■ TEXT FOR ANALYSIS
↓↓↓
My Beltway friend was furious. “Every cocktail party I go to, the liberals are claiming it was Bill Clinton’s military that won Afghanistan.” “Glad we go to different parties,” rejoindered I from Seattle.
Then I started hearing it on television, and noticed a similar claim in, of all places, The Washington Times. According to Morton Kondracke’s column of Feb. 4, “Arguably, even Mr. Bush’s ability to fight a robust war on terrorism is an outgrowth of actions taken by the Clinton administration. The high-tech weaponry used so effectively in Afghanistan was developed and acquired on Mr. Clinton’s watch. Five of the six members of the Joint Chiefs of Staff were appointed by Mr. Clinton (sic!), as was the war’s regional commander, Gen. Tommy Franks.”
Morton . . . Morton . . . Morton . . .
Let’s deal with this latest version of left-wing “Spin the People” before it goes any further.
↑↑↑
■ RECORDS SUPPLIED
↓↓↓
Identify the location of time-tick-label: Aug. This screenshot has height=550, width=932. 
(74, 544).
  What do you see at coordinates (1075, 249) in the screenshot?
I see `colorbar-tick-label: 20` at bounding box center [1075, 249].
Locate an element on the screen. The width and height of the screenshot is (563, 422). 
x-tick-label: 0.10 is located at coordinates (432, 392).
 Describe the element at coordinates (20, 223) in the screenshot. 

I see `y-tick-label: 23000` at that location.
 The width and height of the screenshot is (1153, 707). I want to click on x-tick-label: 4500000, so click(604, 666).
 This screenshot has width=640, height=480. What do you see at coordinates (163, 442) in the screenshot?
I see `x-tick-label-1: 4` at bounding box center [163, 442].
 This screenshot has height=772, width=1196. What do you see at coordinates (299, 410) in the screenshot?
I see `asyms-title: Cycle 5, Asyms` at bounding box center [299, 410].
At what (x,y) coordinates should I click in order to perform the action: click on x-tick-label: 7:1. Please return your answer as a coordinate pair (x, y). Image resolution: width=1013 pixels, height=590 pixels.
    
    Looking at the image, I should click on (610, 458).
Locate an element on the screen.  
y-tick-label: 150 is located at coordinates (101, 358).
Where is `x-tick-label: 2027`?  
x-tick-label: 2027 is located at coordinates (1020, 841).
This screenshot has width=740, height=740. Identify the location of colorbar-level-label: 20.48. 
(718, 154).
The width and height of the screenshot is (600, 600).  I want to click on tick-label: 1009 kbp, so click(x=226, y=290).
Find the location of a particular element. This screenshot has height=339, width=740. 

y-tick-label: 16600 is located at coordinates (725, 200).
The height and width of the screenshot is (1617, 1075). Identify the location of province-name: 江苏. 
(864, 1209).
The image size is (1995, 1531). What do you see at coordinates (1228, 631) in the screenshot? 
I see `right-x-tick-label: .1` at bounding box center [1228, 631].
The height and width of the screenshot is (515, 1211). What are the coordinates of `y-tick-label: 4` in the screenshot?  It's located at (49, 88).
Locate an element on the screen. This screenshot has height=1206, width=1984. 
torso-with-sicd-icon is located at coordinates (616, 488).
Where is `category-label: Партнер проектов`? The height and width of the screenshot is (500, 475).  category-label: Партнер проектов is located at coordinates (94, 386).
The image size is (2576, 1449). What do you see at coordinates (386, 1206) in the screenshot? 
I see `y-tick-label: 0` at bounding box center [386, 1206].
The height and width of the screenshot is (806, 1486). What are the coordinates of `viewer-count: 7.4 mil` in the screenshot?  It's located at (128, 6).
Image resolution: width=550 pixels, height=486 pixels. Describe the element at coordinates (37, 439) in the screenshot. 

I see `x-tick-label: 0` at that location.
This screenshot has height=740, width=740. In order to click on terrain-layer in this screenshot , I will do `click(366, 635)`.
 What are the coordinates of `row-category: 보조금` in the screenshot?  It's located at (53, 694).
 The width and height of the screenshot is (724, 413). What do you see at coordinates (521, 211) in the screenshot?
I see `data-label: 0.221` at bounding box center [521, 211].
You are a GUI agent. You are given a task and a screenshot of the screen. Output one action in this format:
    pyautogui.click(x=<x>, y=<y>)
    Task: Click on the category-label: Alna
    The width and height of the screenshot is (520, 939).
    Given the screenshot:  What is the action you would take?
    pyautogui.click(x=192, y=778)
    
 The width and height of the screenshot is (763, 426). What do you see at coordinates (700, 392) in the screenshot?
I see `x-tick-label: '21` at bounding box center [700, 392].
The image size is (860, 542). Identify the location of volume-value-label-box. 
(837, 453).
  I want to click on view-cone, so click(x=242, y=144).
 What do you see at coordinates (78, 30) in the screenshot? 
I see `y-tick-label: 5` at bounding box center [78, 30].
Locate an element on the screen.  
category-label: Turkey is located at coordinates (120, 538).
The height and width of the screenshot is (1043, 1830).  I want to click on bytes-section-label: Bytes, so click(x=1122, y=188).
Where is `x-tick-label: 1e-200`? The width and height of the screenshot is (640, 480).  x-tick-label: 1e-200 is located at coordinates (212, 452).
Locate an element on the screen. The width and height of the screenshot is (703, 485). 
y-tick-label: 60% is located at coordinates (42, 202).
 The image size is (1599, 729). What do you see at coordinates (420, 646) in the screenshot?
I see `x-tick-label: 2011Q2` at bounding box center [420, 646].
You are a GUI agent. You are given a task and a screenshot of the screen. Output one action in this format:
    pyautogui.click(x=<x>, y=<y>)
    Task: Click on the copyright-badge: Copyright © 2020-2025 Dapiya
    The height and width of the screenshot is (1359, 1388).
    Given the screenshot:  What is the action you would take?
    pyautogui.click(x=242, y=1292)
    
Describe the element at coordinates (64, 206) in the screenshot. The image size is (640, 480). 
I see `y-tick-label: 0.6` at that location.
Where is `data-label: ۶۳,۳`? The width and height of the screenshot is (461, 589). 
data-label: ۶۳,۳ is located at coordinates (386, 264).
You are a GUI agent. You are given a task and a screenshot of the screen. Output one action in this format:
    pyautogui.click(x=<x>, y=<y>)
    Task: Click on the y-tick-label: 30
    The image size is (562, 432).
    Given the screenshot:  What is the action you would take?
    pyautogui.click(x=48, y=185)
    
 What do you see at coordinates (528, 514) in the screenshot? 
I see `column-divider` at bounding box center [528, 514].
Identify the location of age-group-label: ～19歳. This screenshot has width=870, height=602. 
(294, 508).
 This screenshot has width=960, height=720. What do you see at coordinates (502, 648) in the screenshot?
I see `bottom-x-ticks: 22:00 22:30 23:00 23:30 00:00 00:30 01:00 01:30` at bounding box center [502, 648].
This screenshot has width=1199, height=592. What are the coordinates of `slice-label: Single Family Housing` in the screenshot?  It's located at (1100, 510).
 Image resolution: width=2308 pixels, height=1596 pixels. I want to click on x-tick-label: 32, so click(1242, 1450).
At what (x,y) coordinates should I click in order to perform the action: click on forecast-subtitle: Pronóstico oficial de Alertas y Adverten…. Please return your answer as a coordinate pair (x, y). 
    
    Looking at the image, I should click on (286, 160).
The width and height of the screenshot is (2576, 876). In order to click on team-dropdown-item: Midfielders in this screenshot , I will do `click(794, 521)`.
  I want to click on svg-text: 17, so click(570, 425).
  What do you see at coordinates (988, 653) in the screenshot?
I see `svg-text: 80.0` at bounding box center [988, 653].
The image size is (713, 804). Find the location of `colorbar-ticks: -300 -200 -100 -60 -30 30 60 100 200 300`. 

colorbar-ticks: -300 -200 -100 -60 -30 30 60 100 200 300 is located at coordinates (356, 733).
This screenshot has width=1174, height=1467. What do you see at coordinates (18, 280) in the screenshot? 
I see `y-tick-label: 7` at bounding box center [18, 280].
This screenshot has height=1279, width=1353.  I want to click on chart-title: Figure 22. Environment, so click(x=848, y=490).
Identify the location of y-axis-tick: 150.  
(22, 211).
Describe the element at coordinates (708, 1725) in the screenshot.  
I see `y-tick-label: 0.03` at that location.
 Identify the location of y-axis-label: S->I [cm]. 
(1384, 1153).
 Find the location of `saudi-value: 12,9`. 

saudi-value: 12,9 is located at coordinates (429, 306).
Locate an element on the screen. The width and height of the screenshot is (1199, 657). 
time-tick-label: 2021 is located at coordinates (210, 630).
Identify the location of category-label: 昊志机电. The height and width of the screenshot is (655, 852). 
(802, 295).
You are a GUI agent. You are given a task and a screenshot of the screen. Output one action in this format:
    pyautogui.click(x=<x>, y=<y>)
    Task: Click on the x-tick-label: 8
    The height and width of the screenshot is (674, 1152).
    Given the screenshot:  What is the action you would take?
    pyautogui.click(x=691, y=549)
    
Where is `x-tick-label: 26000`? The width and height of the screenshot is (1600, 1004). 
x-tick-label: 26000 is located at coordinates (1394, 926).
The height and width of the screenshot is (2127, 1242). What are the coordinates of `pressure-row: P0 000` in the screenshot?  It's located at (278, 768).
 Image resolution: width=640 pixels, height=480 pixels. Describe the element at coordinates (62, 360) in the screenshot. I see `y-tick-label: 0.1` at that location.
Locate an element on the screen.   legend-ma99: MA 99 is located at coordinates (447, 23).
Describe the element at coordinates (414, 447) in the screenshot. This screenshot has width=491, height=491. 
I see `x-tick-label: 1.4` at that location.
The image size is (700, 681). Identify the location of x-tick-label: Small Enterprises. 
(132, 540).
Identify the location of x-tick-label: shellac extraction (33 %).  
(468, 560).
↑↑↑
■ TASKS TO PERFORM
1) Please sum up the piece on the Clinton military claim in two sentences.
2) Answer these from the piece on the Clinton military claim:
(a) From what city does the writer reply to the Beltway friend?
(b) In which newspaper did Morton Kondracke's column appear?
(c) Who was the war's regional commander?
3) Extend the piece on the Clinton military claim from where it stops.

■ ANSWER SET
1) The writer hears claims that Bill Clinton's military won Afghanistan, first through a Beltway friend and then on television and in Morton Kondracke's Feb. 4 column in The Washington Times. That column credited the Clinton administration with developing and acquiring the high-tech weaponry used in Afghanistan and with appointing five of the six Joint Chiefs and Gen. Tommy Franks, and the writer means to deal with this "spin" before it goes further.

2)
(a) Seattle
(b) The Washington Times
(c) Gen. Tommy Franks

3)
It is, of course, true, that we’ve fought since September 11 with the military available. Vice President Dick Cheney likes to point out that the Desert Storm victory of 1991 was done with the forces laid on 10 years before – 20 and 30 years before, in many instances, given the long lead times required to field new weaponry and work out new tactics and doctrines. If we’re going to credit Mr. Clinton, let’s not forget Presidents Bush (senior), Reagan, Carter (stealth technology), Ford, Nixon, Johnson, Kennedy (for invigorating the Green Berets), and Eisenhower (for the B-52s). As for how much of that high-tech weaponry was actually “developed and acquired on Mr. Clinton’s watch” . . . let’s see the list.
More importantly, four other factors make the Clinton-gets- the-credit claim at best laughable, and at worst obscene.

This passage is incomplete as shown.